Having determined the dates when we wanted to go back to visit family in Ohio, we next began to think about our travel options. Since neither of us likes to fly, and driving would take too long, we again chose *AMTRAK*, which we had used to make this same trip back in 2004 and again in 2005. (On these previous trips, we had always gotten off at Toledo usually arriving around 11:30 p.m. if the train was running on time. For this trip, however, we decided to get off at Elkhart, Indiana since we would arrive there two hours earlier and could spend a restful night before driving on to our ultimate destination Findlay, Ohio.) Since we would be traveling both east and west on three different trains using three different classes of accommodations, we took the path of least resistance and had our friendly neighborhood Auto Club agent make our reservations. We had originally planned to book a bedroom onboard the *Southwest Chief* that left Los Angeles on September 12th. As it turned out, however, there were no bedrooms available on that date. (The travel agent explained that more people are now opting to travel across country via train because of many inconveniences and indignities associated with air travel.) To get a bedroom, we had to move up our departure date by two days. (As it turned out, this actually worked out better for us since it gave us two weekends in Findlay.) At our travel agent’s suggestion, we drove to the *AMTRAK* station in Solana Beach to pay for our tickets in person. (Apparently, there would have been a substantial service charge if we had paid for them through the Auto Club.) Anticipating that we would have problems if we tried pay for our tickets using a personal check or a credit card, we paid cash, which was cheerfully accepted. Our tickets were issued to us on the spot and another cross-country rail adventure was now a reality!

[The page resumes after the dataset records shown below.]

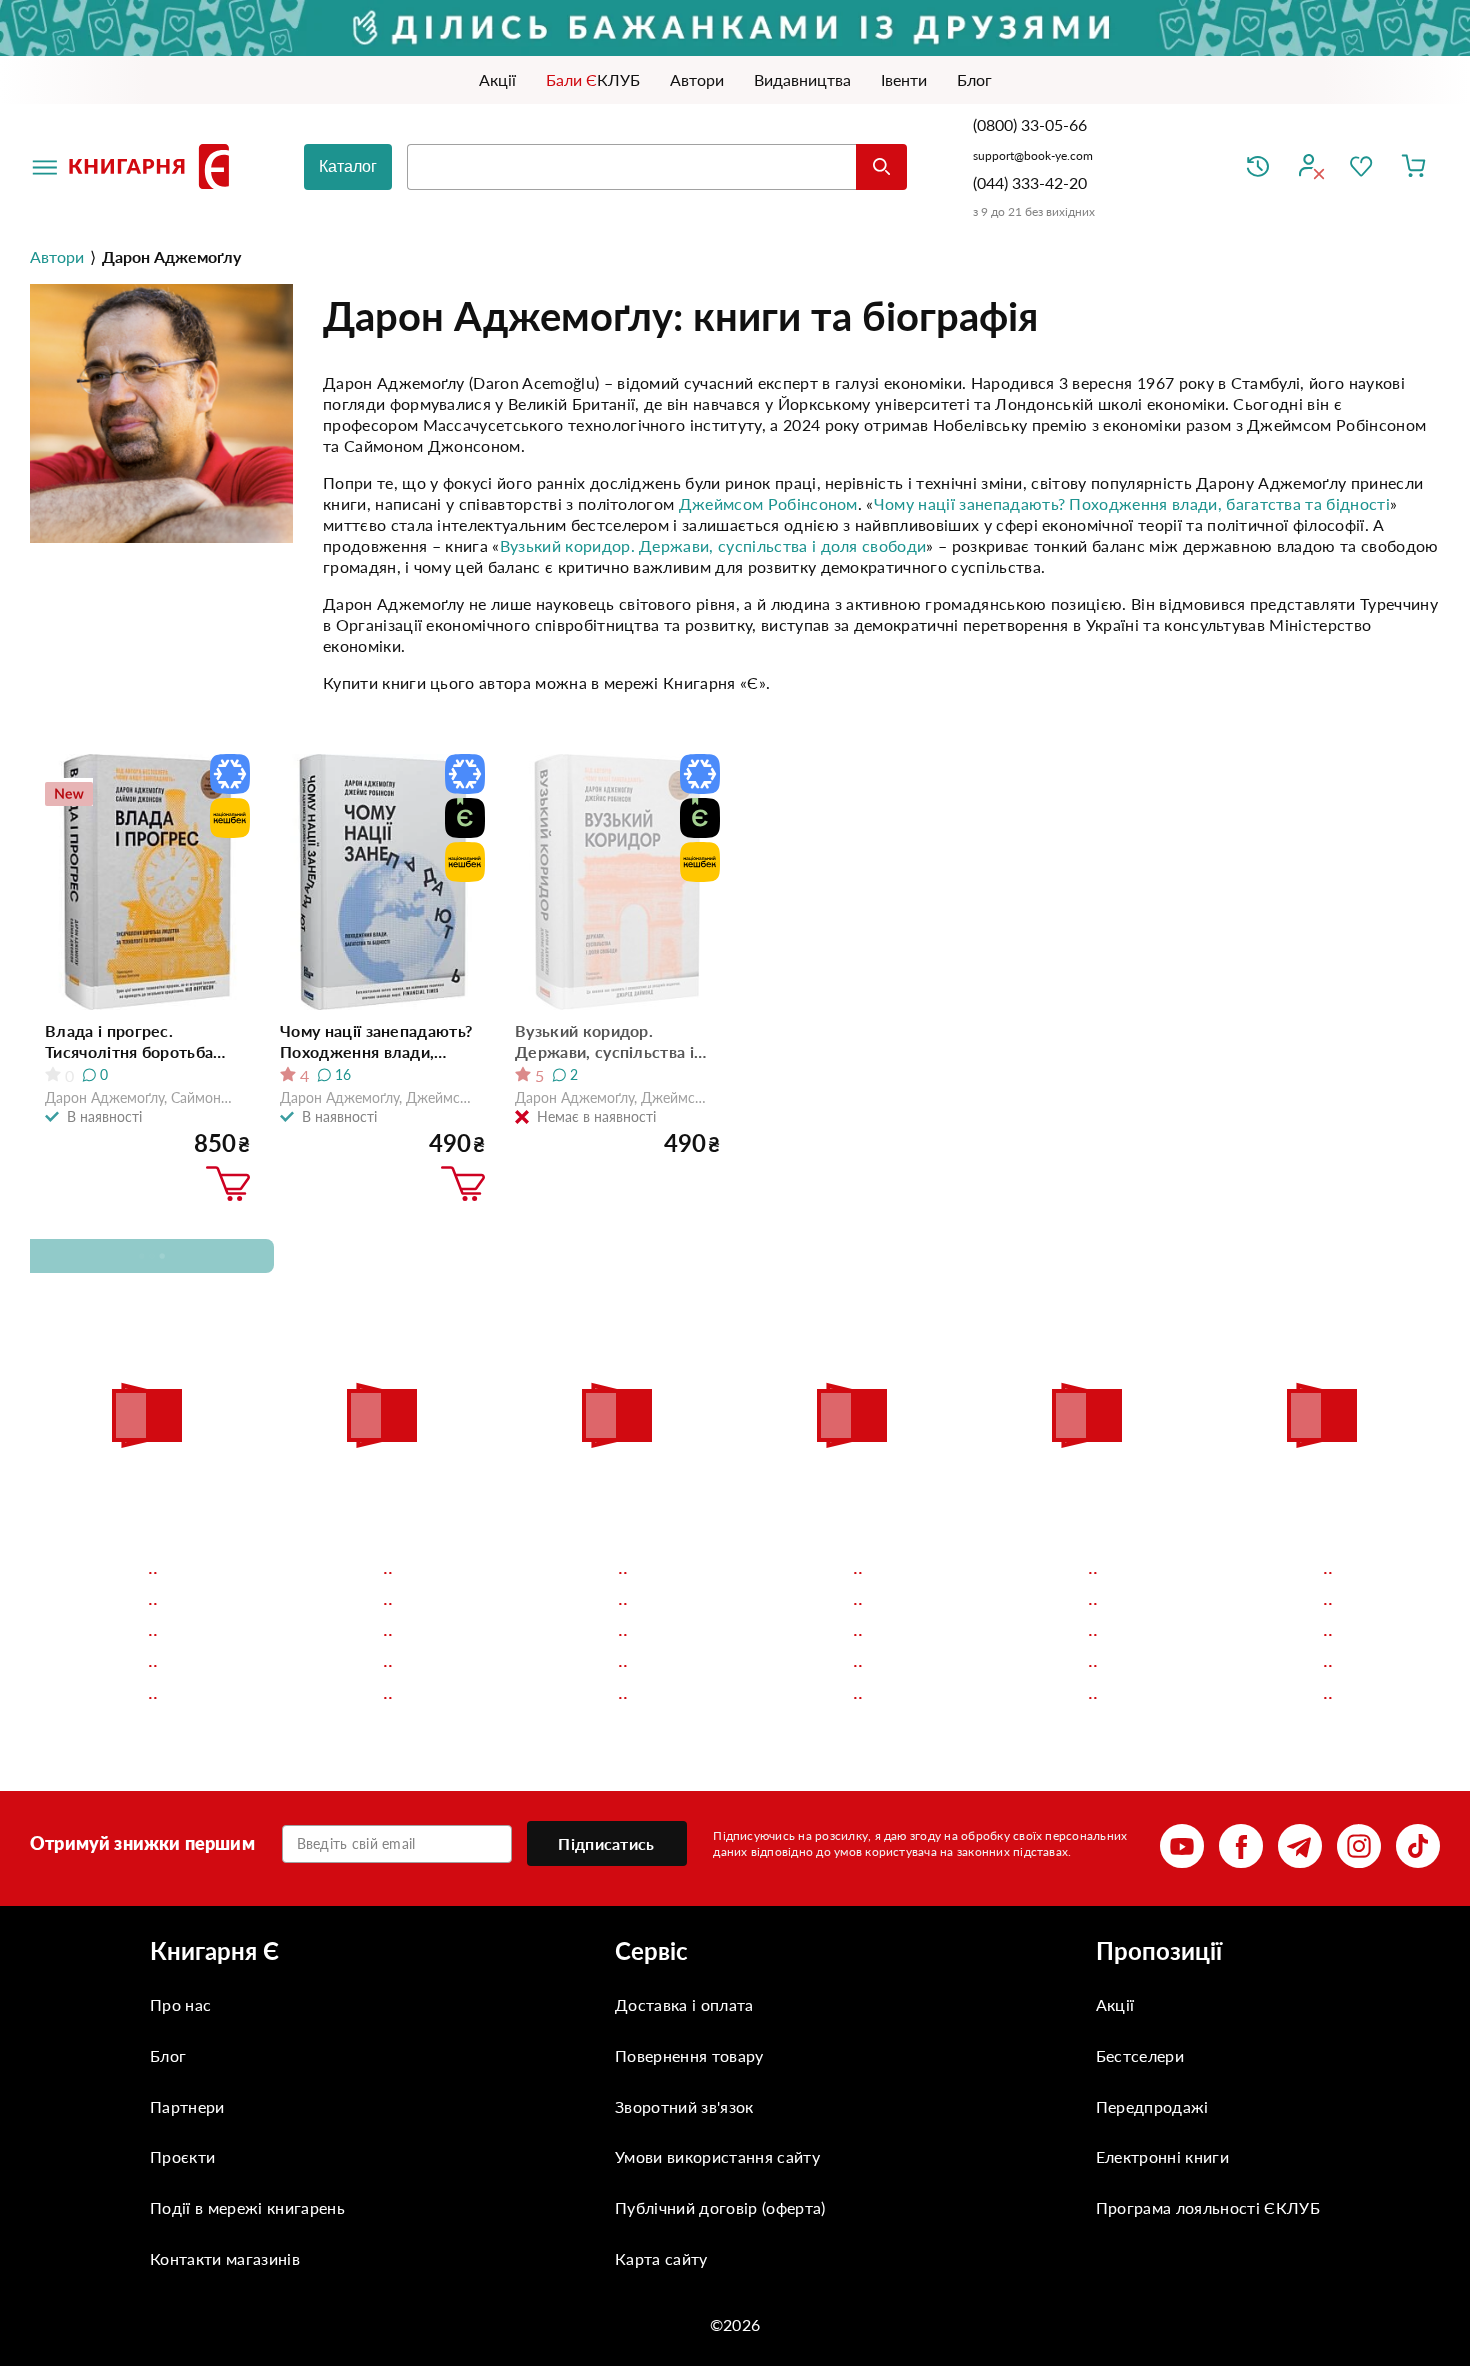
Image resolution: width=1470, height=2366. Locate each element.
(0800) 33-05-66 (1032, 124)
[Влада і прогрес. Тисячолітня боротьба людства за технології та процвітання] (147, 882)
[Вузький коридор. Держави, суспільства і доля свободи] (617, 882)
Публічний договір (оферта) (720, 2207)
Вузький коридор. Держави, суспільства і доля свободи (713, 545)
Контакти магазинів (225, 2258)
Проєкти (182, 2156)
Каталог (348, 166)
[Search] (881, 167)
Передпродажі (1152, 2106)
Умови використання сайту (717, 2156)
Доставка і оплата (684, 2004)
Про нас (180, 2004)
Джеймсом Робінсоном (768, 503)
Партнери (187, 2106)
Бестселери (1140, 2055)
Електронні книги (1162, 2156)
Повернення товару (689, 2055)
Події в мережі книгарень (247, 2207)
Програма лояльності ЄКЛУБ (1208, 2207)
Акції (1115, 2004)
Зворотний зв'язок (684, 2106)
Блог (168, 2055)
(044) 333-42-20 (1030, 182)
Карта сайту (661, 2258)
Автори (57, 256)
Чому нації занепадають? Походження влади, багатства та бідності (1132, 503)
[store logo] (153, 166)
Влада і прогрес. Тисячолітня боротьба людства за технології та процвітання (141, 1041)
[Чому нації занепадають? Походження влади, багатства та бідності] (382, 882)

Part 1: San Diego, California to Elkhart, Indiana
*Stage 1: San Diego to Los Angeles (September 10th)*

We arrived at San Diego’s historic, mission-style station at little after 11:00 a.m. to catch the *Pacific Surfliner* scheduled to leave at 12 Noon. When we went to check our luggage, we learned that the Elkhart station (our final destination) did not have facilities to unload checked luggage, and we would have to claim it in Chicago and then carry it to our connecting train *in addition to* our carry-on bags. Although the day was turning out to be another hot one, a cool breeze kept the waiting room very comfortable. Since we had plenty of time before our train left, we sat down on one of the long, heavy-duty, wooden benches that date back to when the station first opened in 1914. The only extra security measures we noted was a large TV monitor mounted over the ticket counter that was showing a video urging passengers to report any suspicious behavior: “If you see something, say something.” The video gave the number of the *AMTRAK* police (800-331-0008) and also explained how to report suspicious behavior via a text message. This was followed by a short video on *AMTRAK*’s K9 unit of bomb-sniffing dogs and how they are trained. The *Surfliner* arrived at 11:27 a.m. pulled by engine 464. The boarding call for the 12 Noon *Surfliner* came at 11:45 a.m. We had no trouble finding two good seats together as the car was not crowded. We departed right at 12:00 p.m. The conductor used a handheld device to scan a barcode on our tickets. (This was the first time we’d seen this done. Previously, part of the ticket had always been torn off.) We also saw the conductor scanning a barcode from the screen of another passenger’s “palm pilot” type device. Shortly after we left the station, an armed member of *AMTRAK*’s security force walked through the car.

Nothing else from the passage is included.